§ Stored data entries:
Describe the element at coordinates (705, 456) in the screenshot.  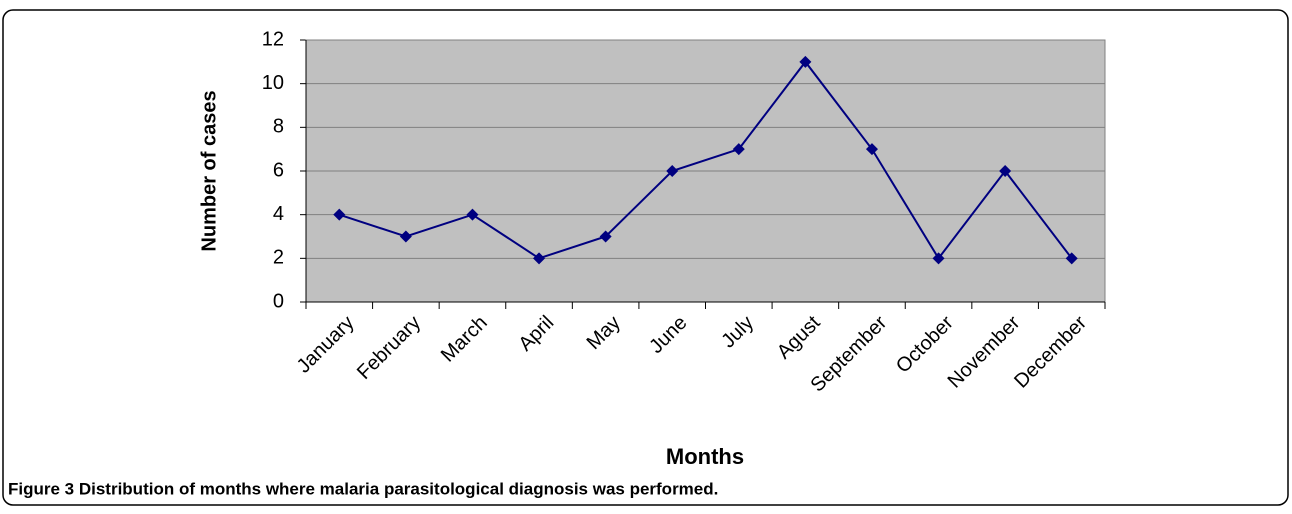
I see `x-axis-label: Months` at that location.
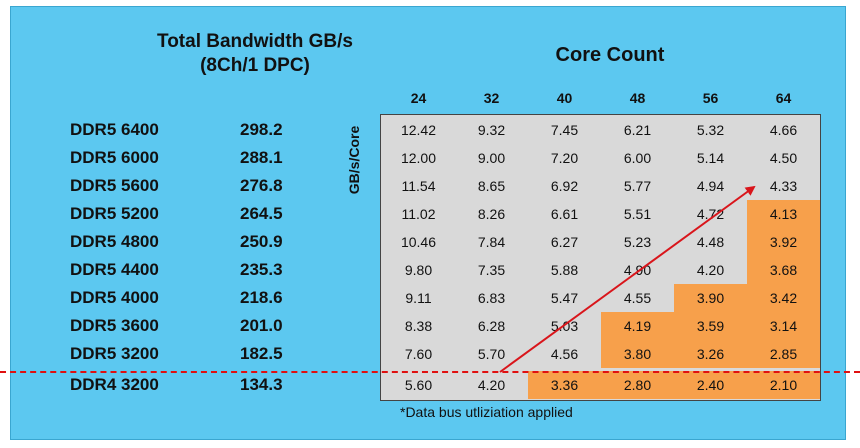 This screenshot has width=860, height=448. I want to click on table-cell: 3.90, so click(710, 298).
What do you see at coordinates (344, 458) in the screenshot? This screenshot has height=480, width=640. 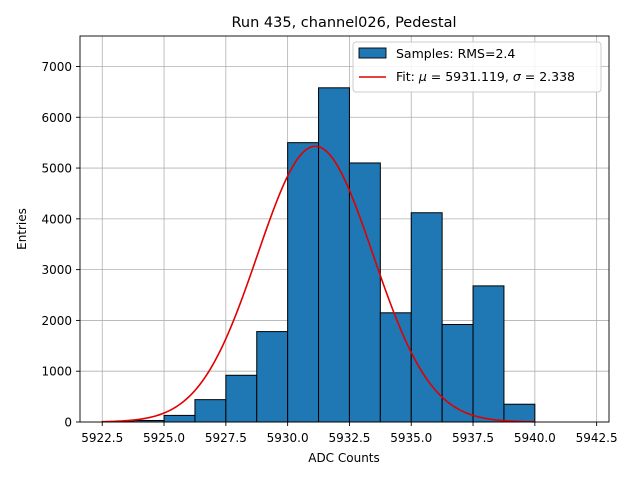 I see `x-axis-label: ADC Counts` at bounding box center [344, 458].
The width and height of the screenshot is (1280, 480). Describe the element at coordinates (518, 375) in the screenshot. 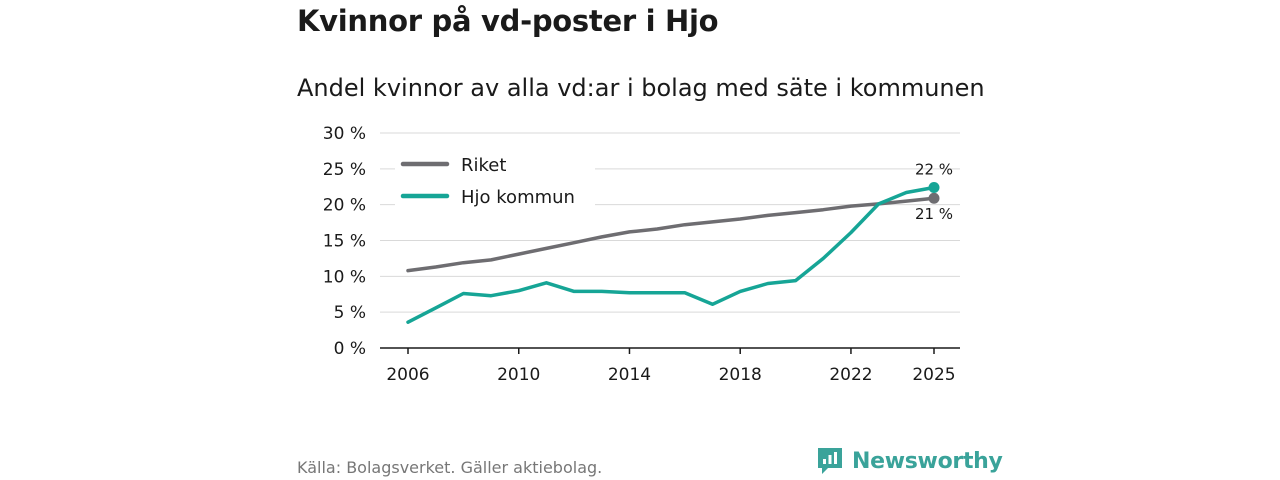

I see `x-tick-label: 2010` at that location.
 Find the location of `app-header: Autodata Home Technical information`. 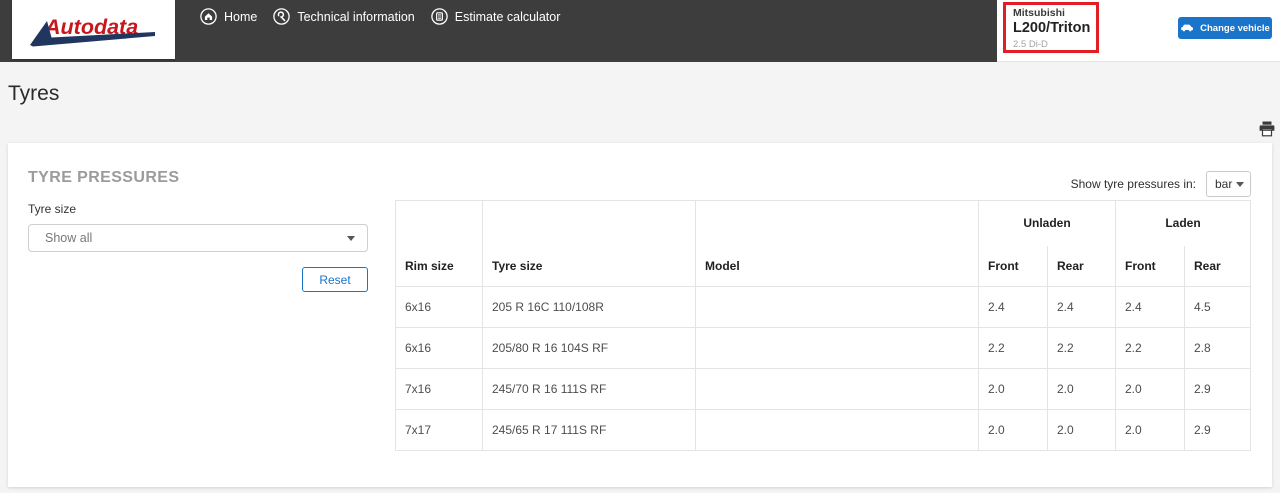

§ Task directions:
Reproduce the listing verbatim from the line containing "The width and" through the end of the listing, with both of those lines included. Leave the pictures out.

§ Answer:
The width and height of the screenshot is (1280, 480). Describe the element at coordinates (518, 375) in the screenshot. 

I see `x-tick-label: 2010` at that location.
 Find the location of `app-header: Autodata Home Technical information`. 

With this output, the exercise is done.